#### What to work on:
Please copy out every line of the listing below word for word, leaving nothing out.

────────────────

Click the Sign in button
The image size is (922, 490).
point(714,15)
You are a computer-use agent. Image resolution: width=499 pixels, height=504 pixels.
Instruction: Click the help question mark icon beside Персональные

────────────────

#### The result:
Click the Sign in button
The image size is (922, 490).
point(714,15)
You are a computer-use agent. Image resolution: width=499 pixels, height=504 pixels.
Instruction: Click the help question mark icon beside Персональные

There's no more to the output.